The Duncan Banner


February 26, 2012

Velma-Alma Heart Coronation raising more than $24,000

VELMA — Velma-Alma Public Schools pulled its effort together to raise money for the American Heart Association — and “raise money” it did.

Led by the high school’s BETA Club, students at V-A collected $24,185.50 during the drive. The amount not only surpassed the amount the school raised in previous years, but turned out to be the largest donation to AHA raised in Oklahoma public schools.

The fundraising was part of the school district’s Heart Coronation program, in which students were placed in four age divisions to see how much money each division could raise.

“This year, we are the top school in Oklahoma for donations,” Denise Thompson, teacher and BETA Club advisor, said.

The Heart Coronation program started in the 1980s, and was initially headed up by the school’s chapter of Future Business Leaders of America. About 12 to 13 years ago, the BETA Club took over the program.
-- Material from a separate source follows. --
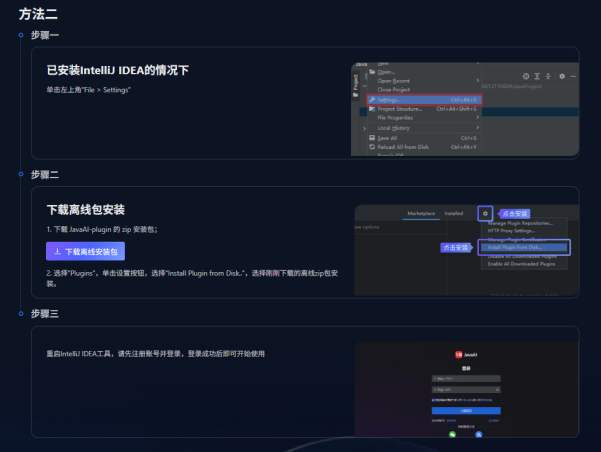Click the green WeChat login icon
This screenshot has height=452, width=601.
[453, 434]
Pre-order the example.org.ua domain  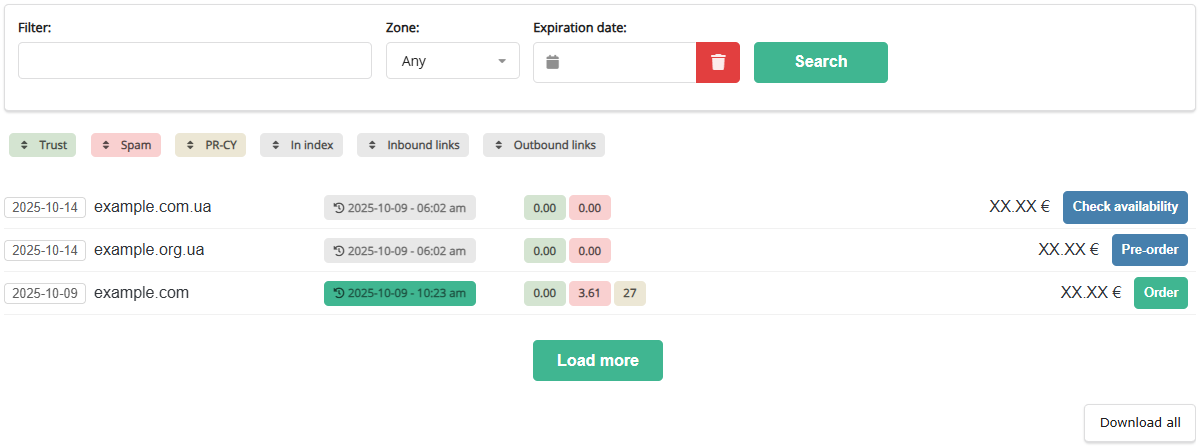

Students selected in this year’s Heart Coronation were, Division I: Katie Barton and Colt Kirkpatrick, second grade; Division II: Morgan Egger and Cooper Keck, fourth grade; Division III: Emily Combest and David Bryant, eighth grade; and Division IV: Kylee Saville and Tyler Nalley, juniors.

While this year’s group pulled in a collective donation of more than $24,000, the individual groups did their own fundraising. Division I raised $1,425. Division II raised $4,401. Division III raised $2,560.70. And Division IV raised $1,782.07.

The junior class approached various businesses in the community to get donations for the program, and the group also had a bake sale. The eighth grade class also went for donations from businesses, had a bake sale and even sold candy for the program. When it came to fourth grade, the students started by selling candy and then went seeking donations from the local businesses.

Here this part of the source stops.